**Data extract**
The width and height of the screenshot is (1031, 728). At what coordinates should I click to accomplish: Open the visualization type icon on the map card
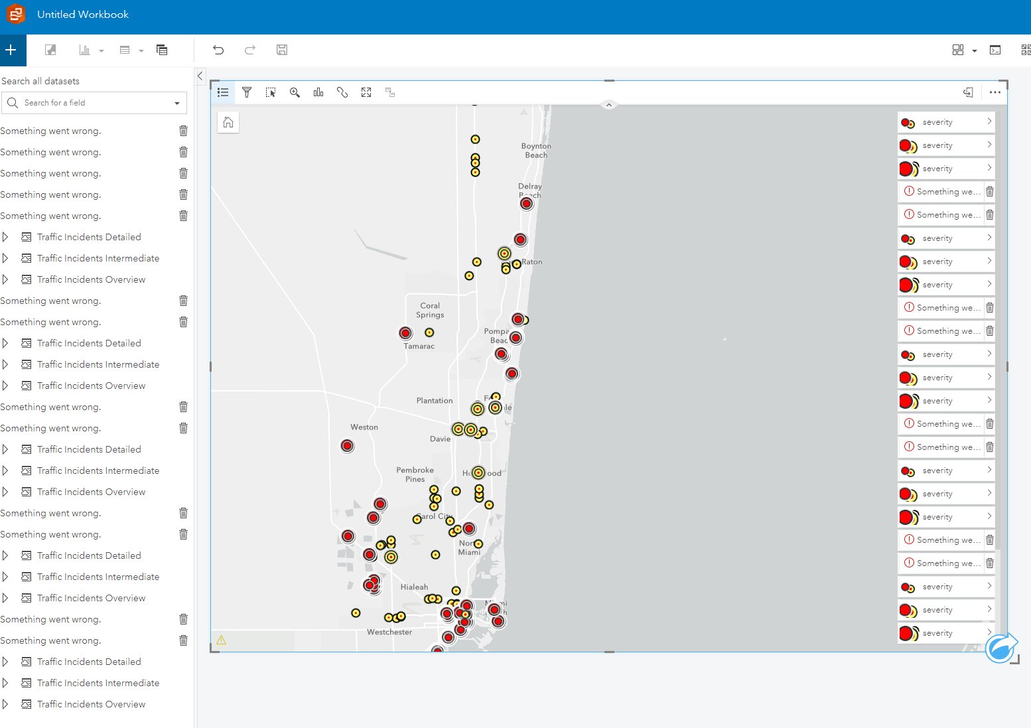(x=318, y=92)
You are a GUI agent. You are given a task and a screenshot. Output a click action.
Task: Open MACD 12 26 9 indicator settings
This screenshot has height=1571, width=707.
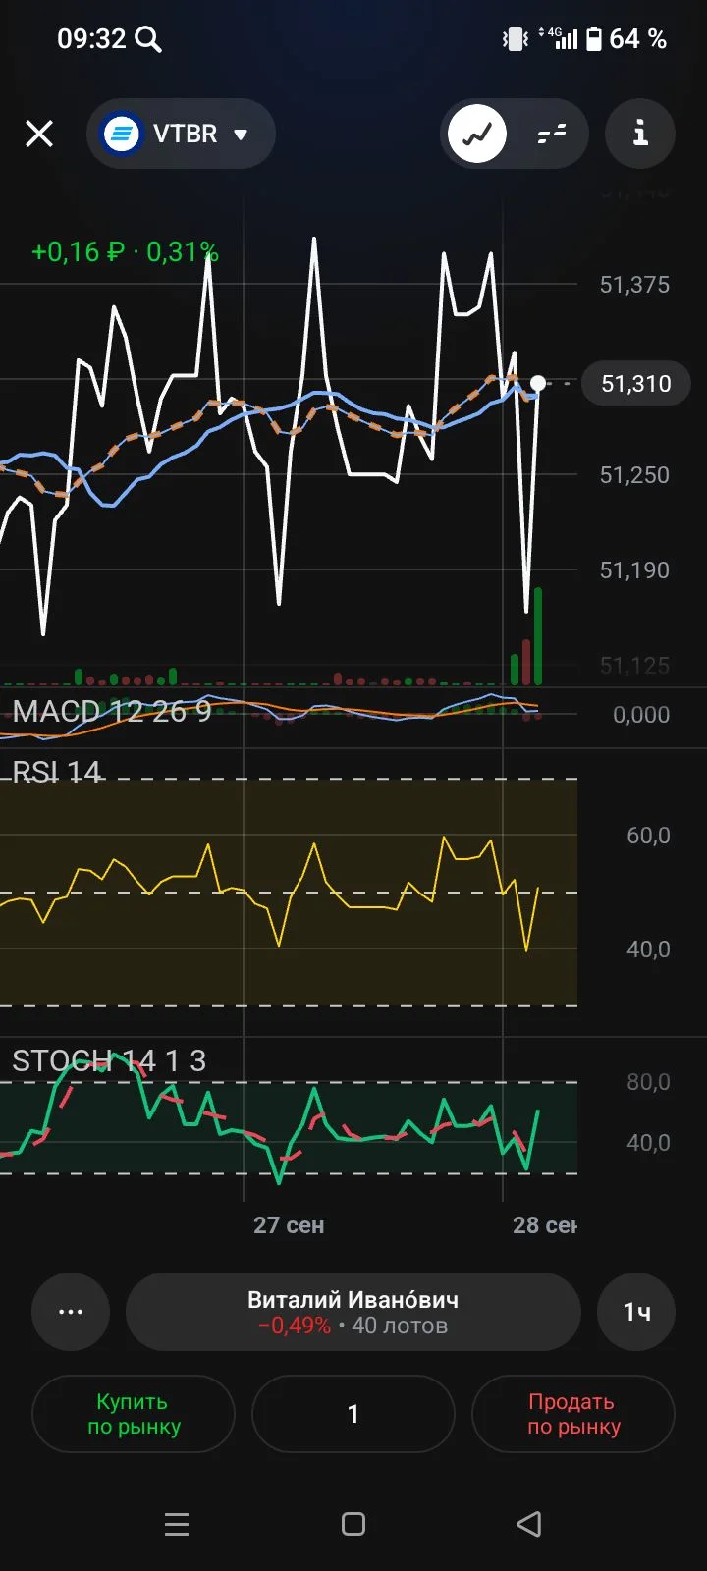112,711
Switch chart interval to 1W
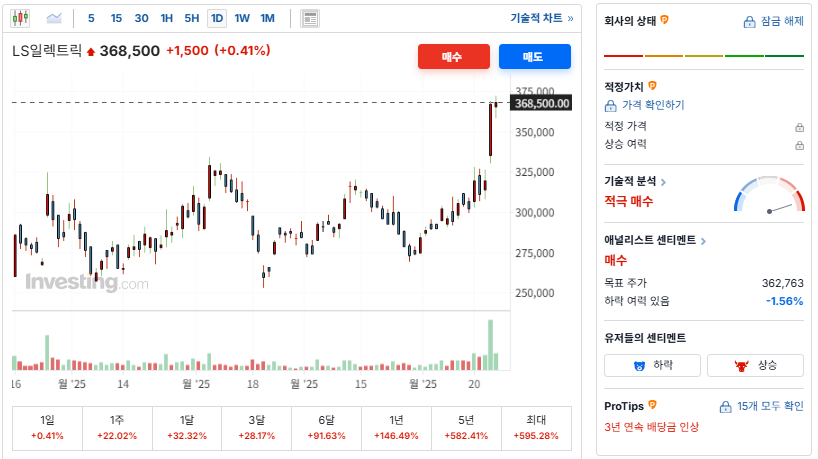818x459 pixels. tap(242, 18)
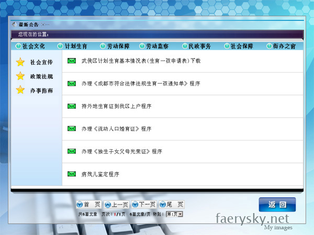Click the 首页 first-page arrow icon
This screenshot has width=314, height=235.
(x=80, y=205)
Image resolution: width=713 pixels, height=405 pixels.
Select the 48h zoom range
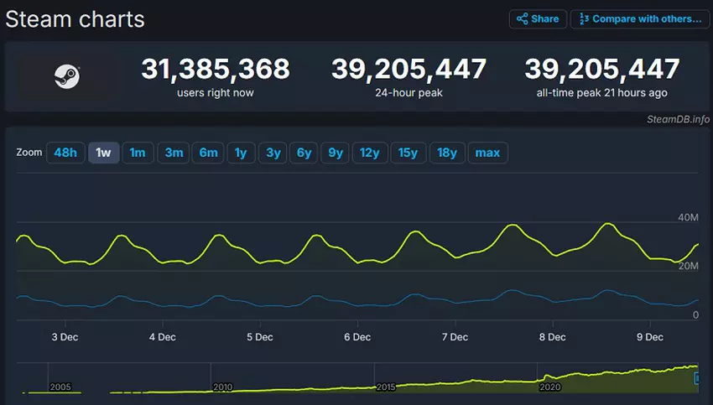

**What to produce**
Set the pictures aside and repeat only the lines from the one containing "Task: Open MACD 12 26 9 indicator settings" through the last line of the entries above, exactly as they stand.

**Answer to this exercise**
Task: Open MACD 12 26 9 indicator settings
This screenshot has height=1571, width=707.
112,711
Switch chart interval to 1W
818x459 pixels. tap(242, 18)
Click the 首页 first-page arrow icon
This screenshot has width=314, height=235.
(x=80, y=205)
Image resolution: width=713 pixels, height=405 pixels.
Select the 48h zoom range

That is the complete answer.